Machine Learning Research for Polymarket Trading

Executive Summary

Based on analysis of our data (300+ snapshots, 50 unique markets) and current research, prediction markets exhibit significant inefficiencies that can be exploited with ML. The key insight: markets are demonstrably inefficient - academic research shows ~$40M in arbitrage profits extracted from Polymarket in 2024 alone.

Bottom Line: Start simple with classical approaches, add ML incrementally as data grows. Focus on arbitrage detection and mean reversion rather than outcome prediction.

Current Data Limitations

Only 6 snapshots per market (collected over ~22 minutes based on timestamps)
No resolution data yet (0 resolved markets in database)
No price momentum history (insufficient time-series depth)
High variance markets (prices like 0.0025 to 0.9965 in same snapshot)

Reality Check: You need more data before training supervised models on outcomes. But you can trade inefficiencies NOW.

1. ML Patterns That Work for Prediction Markets

A. Arbitrage Detection (IMMEDIATE OPPORTUNITY)

Why it works: Academic research shows Polymarket is structurally inefficient.

Recent 2024-2025 research findings: - Nearly $40M extracted via arbitrage in one year - Top 3 wallets profited $4.2M from 10,200+ arbitrage trades - Median sum of condition prices = $0.60 (should be $1.00) - 93% of PredictIt markets had pricing inefficiencies - On Polymarket, Harris + Trump contracts summed to ≠ $1 on 62 of 65 days before 2024 election

What to detect: - Single market arbitrage: P(YES) + P(NO) ≠ 1.00 - Cross-market arbitrage: Related events mispriced (e.g., "Trump wins" vs "Trump wins popular vote") - Cross-platform arbitrage: Same event, different prices on Kalshi/PredictIt/Polymarket

Implementation:

# Simple rule-based (no ML needed initially)
def detect_arbitrage(yes_price, no_price):
    total = yes_price + no_price
    if total < 0.98 or total > 1.02:  # 2% threshold
        return True, total
    return False, total

# ML approach (as data grows)
# Use isolation forests or autoencoders to detect anomalous pricing
from sklearn.ensemble import IsolationForest
model = IsolationForest(contamination=0.05)
features = [yes_price, no_price, volume_24h, liquidity, time_to_expiry]

Your stat_arb strategy already does this - it's tracking spread z-scores between correlated markets.
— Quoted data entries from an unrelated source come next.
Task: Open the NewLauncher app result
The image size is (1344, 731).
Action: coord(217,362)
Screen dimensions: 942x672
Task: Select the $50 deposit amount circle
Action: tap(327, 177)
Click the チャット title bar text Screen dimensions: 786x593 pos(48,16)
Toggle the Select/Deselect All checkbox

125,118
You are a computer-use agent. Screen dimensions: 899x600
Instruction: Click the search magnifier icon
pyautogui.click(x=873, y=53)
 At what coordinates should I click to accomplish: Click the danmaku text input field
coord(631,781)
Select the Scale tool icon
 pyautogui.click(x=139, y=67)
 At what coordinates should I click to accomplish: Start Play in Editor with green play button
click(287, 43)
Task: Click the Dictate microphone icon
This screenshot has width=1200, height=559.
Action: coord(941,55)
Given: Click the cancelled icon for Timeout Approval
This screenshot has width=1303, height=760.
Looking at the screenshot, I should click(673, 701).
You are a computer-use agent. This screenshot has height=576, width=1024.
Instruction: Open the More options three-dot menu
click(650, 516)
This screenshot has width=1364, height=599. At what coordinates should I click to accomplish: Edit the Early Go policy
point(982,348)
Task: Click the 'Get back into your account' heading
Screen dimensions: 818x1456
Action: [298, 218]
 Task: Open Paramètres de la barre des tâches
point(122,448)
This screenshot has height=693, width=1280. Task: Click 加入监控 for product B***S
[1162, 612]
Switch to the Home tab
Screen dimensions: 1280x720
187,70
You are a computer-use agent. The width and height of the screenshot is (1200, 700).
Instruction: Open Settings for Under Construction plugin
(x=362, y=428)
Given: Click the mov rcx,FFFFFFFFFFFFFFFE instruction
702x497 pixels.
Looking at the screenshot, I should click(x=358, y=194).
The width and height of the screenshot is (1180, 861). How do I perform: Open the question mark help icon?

Keep it.

B. Mean Reversion Models

Why it works: Prediction markets overreact to news, then correct.

Features that matter: - Price velocity (dp/dt over last N snapshots) - Volume spikes (24h volume / avg volume) - Time to expiration (markets stabilize near resolution) - Spread from consensus (how far from 50%)

Recommended approach (300 samples is LIMITED):

# Classical time-series > ML for small samples
from statsmodels.tsa.arima.model import ARIMA

# Once you have 100+ snapshots per market:
# 1. Fit ARIMA(1,0,1) or exponential smoothing
# 2. Predict reversion to mean
# 3. Trade when z-score > 2.0 (like your stat_arb strategy)

# When data > 1000 snapshots, upgrade to:
from sklearn.ensemble import GradientBoostingRegressor
# Train on: price_change ~ volume_spike + time_to_expiry + momentum

C. Sentiment-Driven Price Prediction (FUTURE)

Why it could work: News moves markets, ML can extract signals.

Not viable yet because: - Need labeled training data (resolved markets with outcomes) - Need to collect external data (Twitter sentiment, news, etc.) - Small sample size (50 markets is tiny)

When viable (6+ months of data): - Use LSTMs to model price trajectories - Incorporate sentiment scores from news/social - Train classifier: P(YES wins | price_history, sentiment, time_to_expiry)

Warning from research: 2025 studies show LSTM/DNN predictors create "false positives" if temporal context is ignored. Don't use LSTMs until you have 1000+ sequential observations per market.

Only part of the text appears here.